### Data for analysis
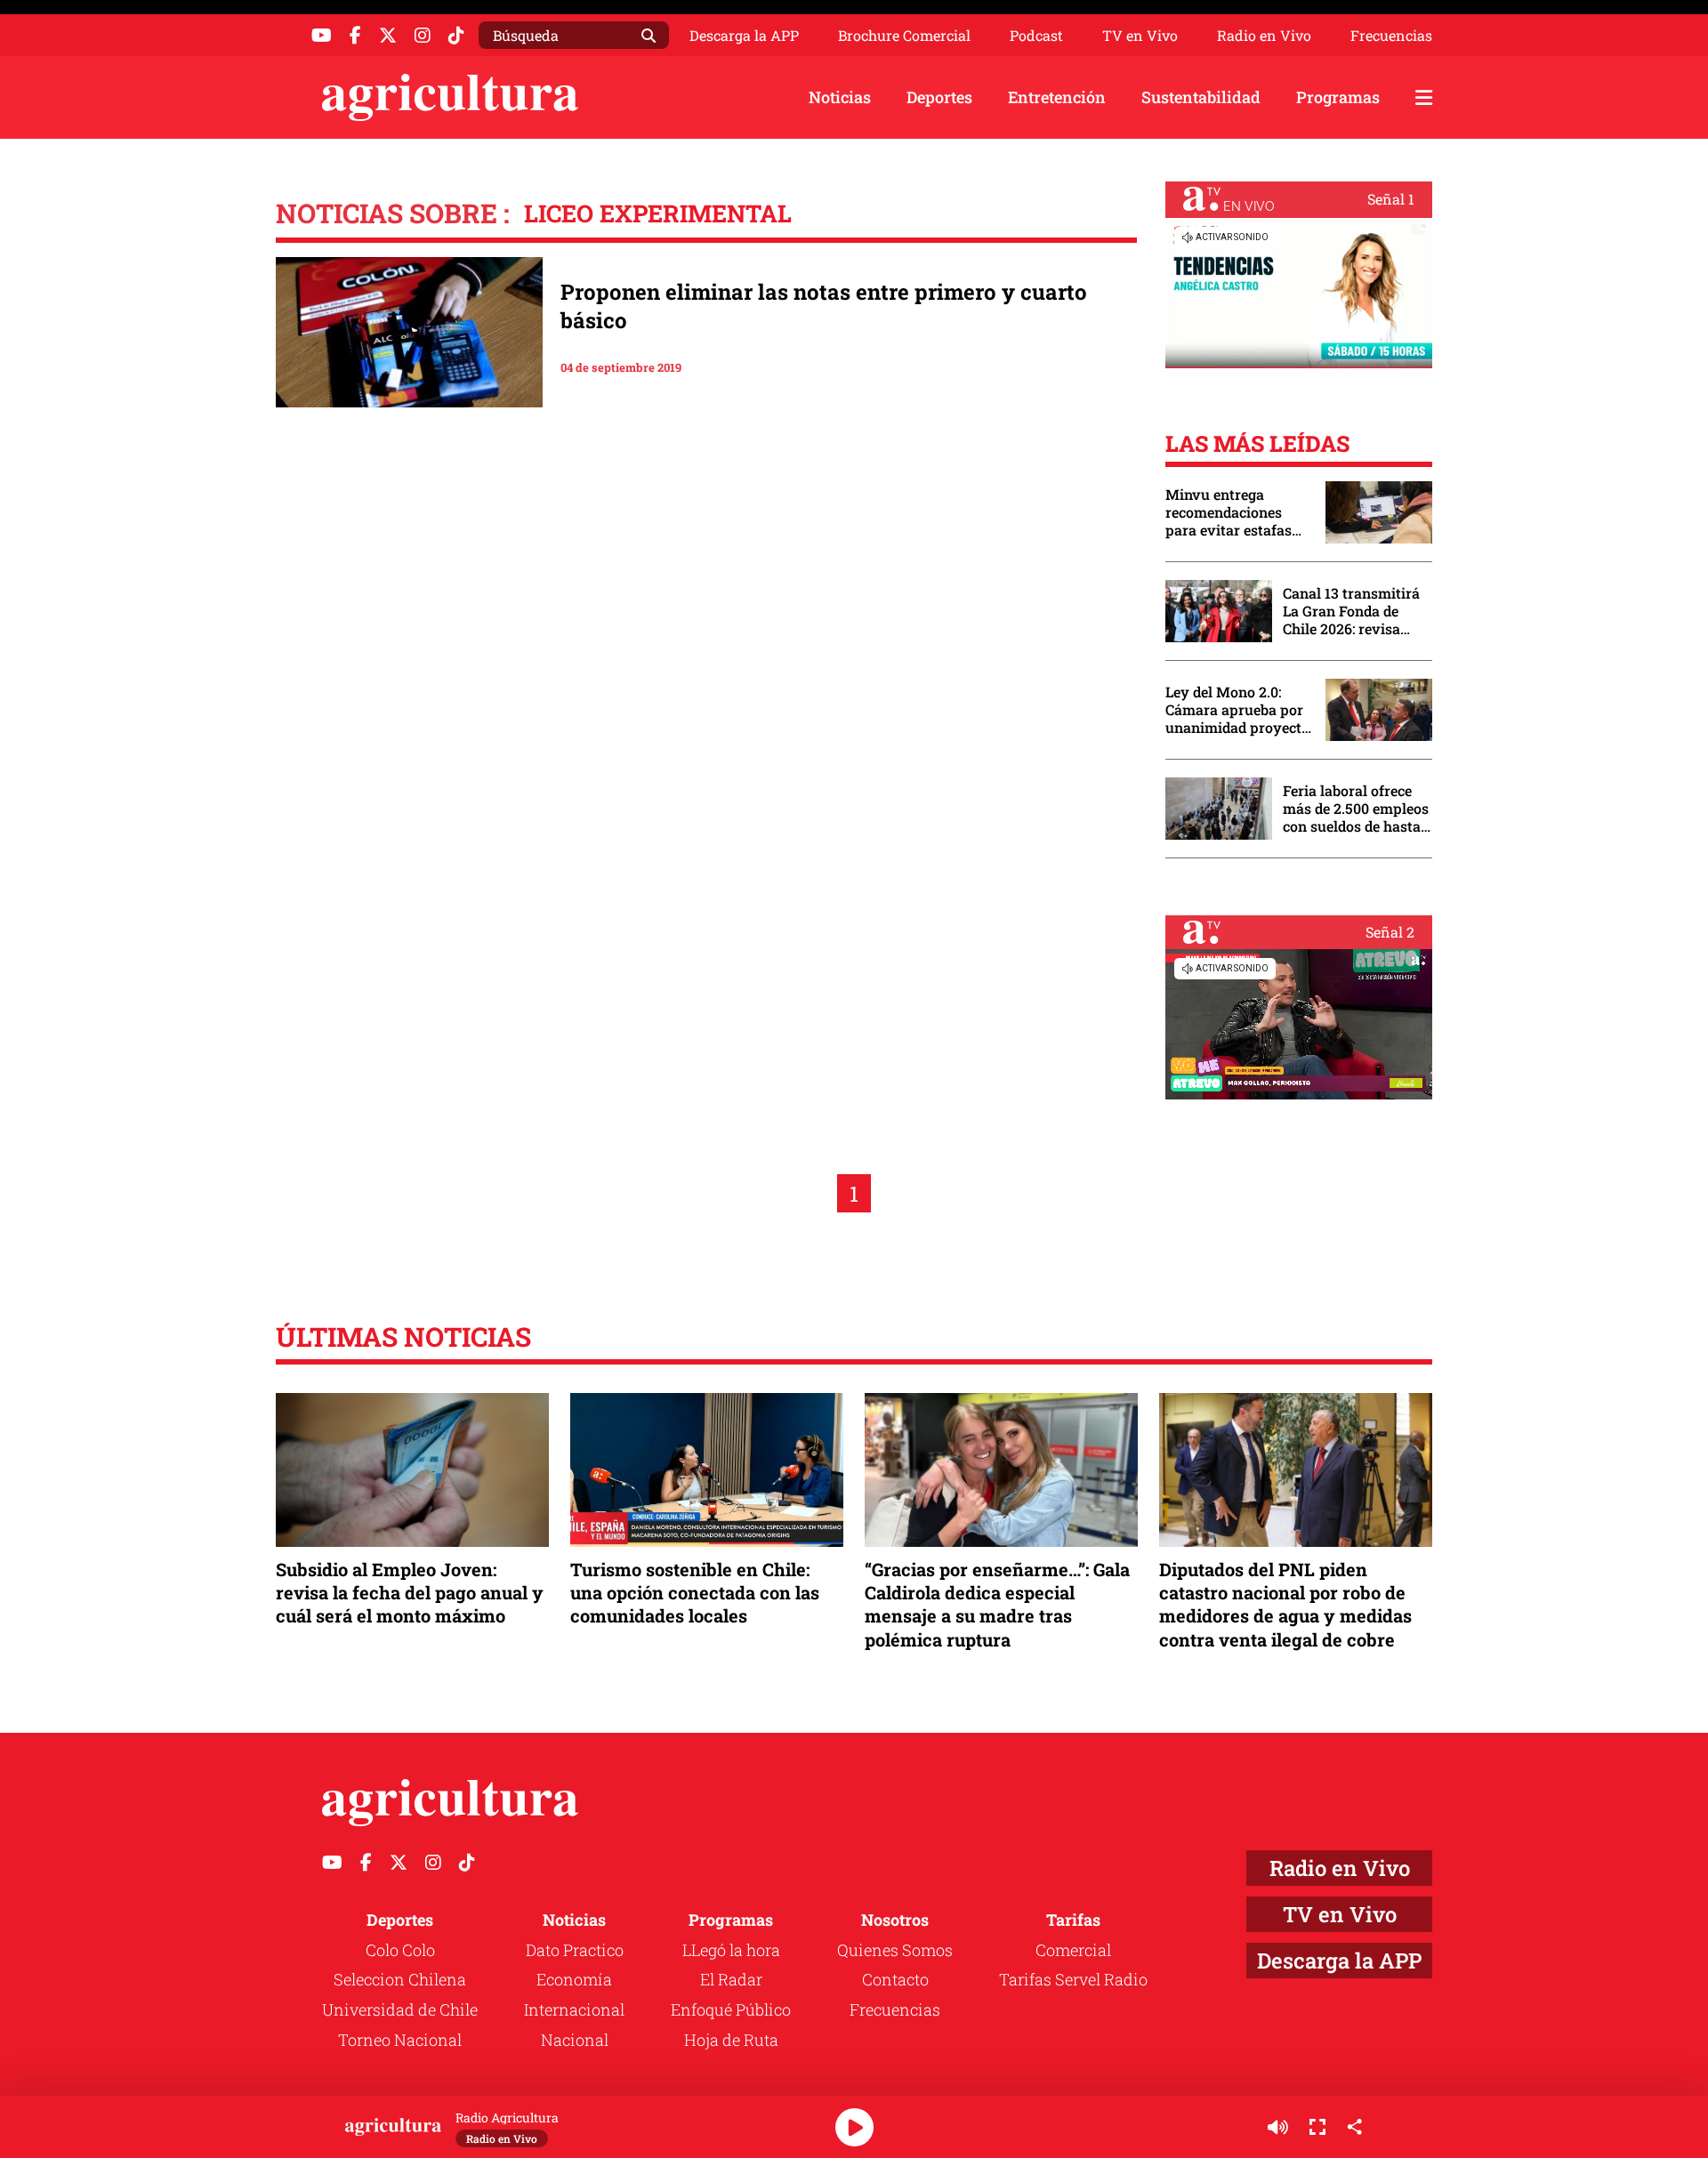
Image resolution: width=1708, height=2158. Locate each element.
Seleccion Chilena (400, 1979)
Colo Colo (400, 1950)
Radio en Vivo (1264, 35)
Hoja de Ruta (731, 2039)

* * *

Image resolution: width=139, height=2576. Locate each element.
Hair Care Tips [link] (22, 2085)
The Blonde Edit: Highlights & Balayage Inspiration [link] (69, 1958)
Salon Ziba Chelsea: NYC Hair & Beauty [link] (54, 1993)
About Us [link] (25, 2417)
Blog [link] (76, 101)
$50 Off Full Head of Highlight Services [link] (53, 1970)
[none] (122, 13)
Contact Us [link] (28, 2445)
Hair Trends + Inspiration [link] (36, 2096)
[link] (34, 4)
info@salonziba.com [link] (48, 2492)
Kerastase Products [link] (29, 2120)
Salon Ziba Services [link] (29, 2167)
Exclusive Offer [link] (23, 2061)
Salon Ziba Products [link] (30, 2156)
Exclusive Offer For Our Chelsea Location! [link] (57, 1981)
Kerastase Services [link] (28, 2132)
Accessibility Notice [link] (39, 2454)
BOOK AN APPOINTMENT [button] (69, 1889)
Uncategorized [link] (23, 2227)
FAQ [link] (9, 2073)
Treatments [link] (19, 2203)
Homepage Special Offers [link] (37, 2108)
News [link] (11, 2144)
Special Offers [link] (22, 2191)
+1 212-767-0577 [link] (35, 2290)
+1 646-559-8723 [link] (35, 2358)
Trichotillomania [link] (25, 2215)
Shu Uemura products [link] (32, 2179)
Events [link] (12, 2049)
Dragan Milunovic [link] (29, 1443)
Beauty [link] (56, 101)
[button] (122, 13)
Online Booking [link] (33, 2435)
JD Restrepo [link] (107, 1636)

### What you will do
The line above containing "Image resolution: width=1708, height=2158.", the line containing "Hoja de Ruta (731, 2039)", and every line between them are to be transcribed exactly; no other line is wanted.

### Written answer
Image resolution: width=1708, height=2158. Locate each element.
Seleccion Chilena (400, 1979)
Colo Colo (400, 1950)
Radio en Vivo (1264, 35)
Hoja de Ruta (731, 2039)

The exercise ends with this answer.